Superesportes

Campeãs em família

Na semana que antecede o Dia da Mulher, Correio inicia série de reportagens com protagonistas do país rumo aos Jogos de Tóquio. Mãe e filha, Jane e Lethícia prometem brilhar no paralímpico

Correio Braziliense
postado em 03/03/2020 04:08
Na semana que antecede o Dia da Mulher, Correio inicia série de reportagens com protagonistas do país rumo aos Jogos de Tóquio. Mãe e filha, Jane e Lethícia prometem brilhar no paralímpicoA limitação nos movimentos das pernas de Jane Karla a afastou do esporte até os 28 anos. Em Goiânia, depois de casada e com dois filhos descobriu que a prática esportiva também era possível para ela, que teve poliomelite aos três anos. “Foi amor à primeira raquetada”, brinca, hoje aos 44, sobre o início da experiência com o tênis de mesa paralímpico. Mal imaginaria que o gosto pelo esporte contagiaria toda a família. Agora, ao lado da filha, que também se tornou mesatenista e busca vaga para os Jogos Paralímpicos de Tóquio-2020, a matriarca tem a possibilidade de disputar a quarta Paralimpíada, em agosto.
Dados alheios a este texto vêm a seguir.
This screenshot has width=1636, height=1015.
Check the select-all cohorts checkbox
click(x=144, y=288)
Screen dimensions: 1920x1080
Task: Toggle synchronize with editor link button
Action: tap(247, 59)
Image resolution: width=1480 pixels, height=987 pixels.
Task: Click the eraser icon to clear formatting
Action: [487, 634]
Enquanto Jane Karla cresceu afastada das aulas de educação física por causa da deficiência, a filha, Lethícia Lacerda, 17 anos, foi criada em meio ao esporte. A mãe disputou as Paralimpíadas de Pequim-2008 e de Londres-2012, no tênis de mesa, e a edição do Rio-2016, no tiro com arco composto, e coleciona cinco ouros em Jogos Parapan-Americanos. O pai, Lincoln Lacerda, também foi mesa-tenista e medalhista parapan-americano. Para completar, o padrasto, Joachim Gogel, foi técnico da Seleção Brasileira e treina a talentosa menina desde os sete anos, quando ela competia no tênis de mesa convencional.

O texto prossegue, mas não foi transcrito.